» Assigned task
Please rewrite the stretch of the listing from the line containing "coordinates (186, 155)." through the end of the listing, changing "screenshot" to "screen capture" and leaving everything else as it is.

┌──

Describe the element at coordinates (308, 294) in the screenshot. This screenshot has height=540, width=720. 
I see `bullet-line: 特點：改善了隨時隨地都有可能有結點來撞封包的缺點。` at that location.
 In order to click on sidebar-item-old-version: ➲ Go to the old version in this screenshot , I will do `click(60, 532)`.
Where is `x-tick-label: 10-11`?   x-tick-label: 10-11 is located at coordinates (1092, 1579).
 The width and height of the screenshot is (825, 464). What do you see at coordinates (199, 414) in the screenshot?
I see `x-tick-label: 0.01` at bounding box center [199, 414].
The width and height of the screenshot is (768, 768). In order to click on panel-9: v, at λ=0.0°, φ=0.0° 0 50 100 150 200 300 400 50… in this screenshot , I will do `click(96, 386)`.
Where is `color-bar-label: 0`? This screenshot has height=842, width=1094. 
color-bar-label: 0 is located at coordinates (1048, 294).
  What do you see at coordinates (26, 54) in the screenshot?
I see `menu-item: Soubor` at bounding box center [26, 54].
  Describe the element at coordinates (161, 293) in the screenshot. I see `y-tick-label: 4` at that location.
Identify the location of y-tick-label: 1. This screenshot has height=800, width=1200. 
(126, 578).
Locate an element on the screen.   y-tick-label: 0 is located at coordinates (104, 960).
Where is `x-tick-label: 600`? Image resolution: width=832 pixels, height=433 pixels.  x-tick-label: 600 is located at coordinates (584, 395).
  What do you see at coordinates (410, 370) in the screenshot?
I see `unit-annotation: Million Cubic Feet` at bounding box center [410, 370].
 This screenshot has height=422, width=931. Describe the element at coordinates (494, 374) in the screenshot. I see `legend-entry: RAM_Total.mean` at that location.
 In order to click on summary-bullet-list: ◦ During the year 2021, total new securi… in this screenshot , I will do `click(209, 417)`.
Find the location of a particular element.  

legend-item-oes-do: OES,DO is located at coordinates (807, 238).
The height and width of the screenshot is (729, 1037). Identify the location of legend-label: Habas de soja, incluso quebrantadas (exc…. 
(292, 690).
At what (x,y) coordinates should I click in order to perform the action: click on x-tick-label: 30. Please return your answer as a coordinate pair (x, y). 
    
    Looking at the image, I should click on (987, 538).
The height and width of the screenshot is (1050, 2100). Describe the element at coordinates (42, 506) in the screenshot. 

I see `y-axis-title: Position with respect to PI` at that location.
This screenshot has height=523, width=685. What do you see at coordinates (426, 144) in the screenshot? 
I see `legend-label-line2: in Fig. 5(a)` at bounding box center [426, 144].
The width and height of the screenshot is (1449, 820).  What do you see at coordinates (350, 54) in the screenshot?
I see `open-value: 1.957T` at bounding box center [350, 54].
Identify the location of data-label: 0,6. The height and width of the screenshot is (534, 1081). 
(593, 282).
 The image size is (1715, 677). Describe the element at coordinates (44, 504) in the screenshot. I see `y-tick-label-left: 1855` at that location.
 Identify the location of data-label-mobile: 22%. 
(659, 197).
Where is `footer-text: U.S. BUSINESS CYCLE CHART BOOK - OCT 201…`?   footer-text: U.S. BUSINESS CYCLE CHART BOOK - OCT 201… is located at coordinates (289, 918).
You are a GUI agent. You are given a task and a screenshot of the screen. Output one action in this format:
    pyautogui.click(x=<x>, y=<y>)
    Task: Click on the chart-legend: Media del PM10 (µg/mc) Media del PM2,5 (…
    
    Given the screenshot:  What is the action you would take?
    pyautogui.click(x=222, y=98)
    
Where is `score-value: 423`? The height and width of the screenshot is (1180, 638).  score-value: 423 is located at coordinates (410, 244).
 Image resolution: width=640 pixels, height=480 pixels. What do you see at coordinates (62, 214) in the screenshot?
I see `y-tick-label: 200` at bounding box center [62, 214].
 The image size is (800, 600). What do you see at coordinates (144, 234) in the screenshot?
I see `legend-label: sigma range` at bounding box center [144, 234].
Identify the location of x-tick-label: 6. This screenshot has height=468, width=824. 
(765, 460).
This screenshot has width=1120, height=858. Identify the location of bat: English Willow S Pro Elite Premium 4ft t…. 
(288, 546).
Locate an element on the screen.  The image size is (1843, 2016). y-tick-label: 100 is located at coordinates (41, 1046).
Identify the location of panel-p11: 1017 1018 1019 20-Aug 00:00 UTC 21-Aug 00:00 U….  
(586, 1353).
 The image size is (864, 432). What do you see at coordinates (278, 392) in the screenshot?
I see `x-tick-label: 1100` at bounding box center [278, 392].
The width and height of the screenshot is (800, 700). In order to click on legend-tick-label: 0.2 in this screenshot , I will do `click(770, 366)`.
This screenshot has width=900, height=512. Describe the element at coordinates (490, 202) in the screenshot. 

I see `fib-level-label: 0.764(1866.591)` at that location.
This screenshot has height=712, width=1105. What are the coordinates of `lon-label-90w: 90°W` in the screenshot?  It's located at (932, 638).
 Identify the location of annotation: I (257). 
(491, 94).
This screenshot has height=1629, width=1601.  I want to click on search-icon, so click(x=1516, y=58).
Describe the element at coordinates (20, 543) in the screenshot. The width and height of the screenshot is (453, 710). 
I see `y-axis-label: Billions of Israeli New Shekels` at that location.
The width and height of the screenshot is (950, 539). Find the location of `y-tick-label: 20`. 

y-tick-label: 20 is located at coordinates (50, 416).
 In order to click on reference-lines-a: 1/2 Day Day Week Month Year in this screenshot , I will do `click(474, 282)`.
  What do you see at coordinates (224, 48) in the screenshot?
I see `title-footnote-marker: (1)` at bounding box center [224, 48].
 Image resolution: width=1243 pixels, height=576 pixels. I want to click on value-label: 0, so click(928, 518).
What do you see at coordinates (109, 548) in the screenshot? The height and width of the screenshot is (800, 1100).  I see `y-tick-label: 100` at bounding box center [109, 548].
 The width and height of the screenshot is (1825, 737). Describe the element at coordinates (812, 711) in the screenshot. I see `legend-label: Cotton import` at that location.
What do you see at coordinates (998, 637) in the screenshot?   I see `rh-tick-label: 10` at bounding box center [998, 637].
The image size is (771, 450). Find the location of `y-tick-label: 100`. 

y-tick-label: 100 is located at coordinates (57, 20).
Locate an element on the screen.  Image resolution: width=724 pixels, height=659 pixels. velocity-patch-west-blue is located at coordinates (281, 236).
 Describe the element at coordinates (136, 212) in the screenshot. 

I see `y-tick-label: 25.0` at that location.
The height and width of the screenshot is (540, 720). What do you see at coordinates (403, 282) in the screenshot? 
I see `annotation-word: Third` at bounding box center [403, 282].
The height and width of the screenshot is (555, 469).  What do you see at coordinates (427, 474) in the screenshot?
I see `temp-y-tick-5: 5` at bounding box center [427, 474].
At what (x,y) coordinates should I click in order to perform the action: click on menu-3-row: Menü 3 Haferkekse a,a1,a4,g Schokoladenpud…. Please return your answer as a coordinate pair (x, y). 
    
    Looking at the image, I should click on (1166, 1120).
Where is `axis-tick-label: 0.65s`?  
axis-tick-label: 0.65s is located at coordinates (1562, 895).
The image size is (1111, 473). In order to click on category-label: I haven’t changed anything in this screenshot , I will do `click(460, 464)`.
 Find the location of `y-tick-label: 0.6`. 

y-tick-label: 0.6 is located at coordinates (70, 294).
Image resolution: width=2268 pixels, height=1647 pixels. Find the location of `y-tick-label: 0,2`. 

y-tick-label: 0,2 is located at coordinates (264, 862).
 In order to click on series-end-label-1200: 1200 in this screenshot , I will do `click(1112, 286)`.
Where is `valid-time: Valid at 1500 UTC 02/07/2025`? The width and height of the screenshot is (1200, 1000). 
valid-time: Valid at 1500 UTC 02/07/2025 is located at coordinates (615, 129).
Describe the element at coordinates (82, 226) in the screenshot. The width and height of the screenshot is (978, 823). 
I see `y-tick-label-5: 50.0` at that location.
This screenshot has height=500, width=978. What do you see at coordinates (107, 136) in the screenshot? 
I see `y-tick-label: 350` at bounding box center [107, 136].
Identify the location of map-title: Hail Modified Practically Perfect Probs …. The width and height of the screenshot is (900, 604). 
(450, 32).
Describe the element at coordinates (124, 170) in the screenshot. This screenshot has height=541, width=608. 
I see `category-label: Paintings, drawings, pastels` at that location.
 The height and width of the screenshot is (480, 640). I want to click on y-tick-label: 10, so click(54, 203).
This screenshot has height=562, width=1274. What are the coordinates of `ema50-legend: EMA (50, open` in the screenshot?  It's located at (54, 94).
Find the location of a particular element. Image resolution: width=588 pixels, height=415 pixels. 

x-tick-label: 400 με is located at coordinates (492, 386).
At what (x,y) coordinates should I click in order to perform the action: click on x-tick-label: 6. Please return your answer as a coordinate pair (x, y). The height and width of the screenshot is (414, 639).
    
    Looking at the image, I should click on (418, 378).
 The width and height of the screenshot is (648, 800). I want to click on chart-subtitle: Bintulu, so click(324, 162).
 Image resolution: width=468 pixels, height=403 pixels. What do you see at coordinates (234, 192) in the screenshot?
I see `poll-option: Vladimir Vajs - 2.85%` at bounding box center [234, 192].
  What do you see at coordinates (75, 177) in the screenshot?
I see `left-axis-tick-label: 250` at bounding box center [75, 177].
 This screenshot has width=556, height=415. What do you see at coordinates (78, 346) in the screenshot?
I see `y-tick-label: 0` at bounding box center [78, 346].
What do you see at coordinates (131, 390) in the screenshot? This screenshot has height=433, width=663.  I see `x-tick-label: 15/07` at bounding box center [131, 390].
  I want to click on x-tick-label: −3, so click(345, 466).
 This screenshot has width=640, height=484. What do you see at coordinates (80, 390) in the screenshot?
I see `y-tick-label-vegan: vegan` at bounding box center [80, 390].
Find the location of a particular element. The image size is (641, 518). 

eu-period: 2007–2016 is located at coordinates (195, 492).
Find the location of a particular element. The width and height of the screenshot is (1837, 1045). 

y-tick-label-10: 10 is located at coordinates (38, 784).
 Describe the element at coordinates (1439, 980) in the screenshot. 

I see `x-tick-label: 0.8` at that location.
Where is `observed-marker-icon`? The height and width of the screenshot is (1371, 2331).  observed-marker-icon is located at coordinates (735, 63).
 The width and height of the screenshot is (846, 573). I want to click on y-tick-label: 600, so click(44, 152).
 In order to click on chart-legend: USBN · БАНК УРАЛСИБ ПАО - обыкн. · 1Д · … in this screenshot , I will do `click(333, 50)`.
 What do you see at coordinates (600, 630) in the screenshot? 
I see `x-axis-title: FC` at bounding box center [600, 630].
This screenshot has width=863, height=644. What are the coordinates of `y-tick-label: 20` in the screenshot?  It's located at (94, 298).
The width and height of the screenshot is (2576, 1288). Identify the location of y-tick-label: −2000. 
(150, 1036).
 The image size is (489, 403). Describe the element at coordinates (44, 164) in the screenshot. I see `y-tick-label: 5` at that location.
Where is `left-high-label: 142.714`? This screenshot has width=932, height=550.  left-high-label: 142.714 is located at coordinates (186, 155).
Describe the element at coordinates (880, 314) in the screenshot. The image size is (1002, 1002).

└──

» Answer below
Where is `left-high-label: 142.714`? This screen capture has width=932, height=550.  left-high-label: 142.714 is located at coordinates (186, 155).
Describe the element at coordinates (880, 314) in the screen capture. The image size is (1002, 1002).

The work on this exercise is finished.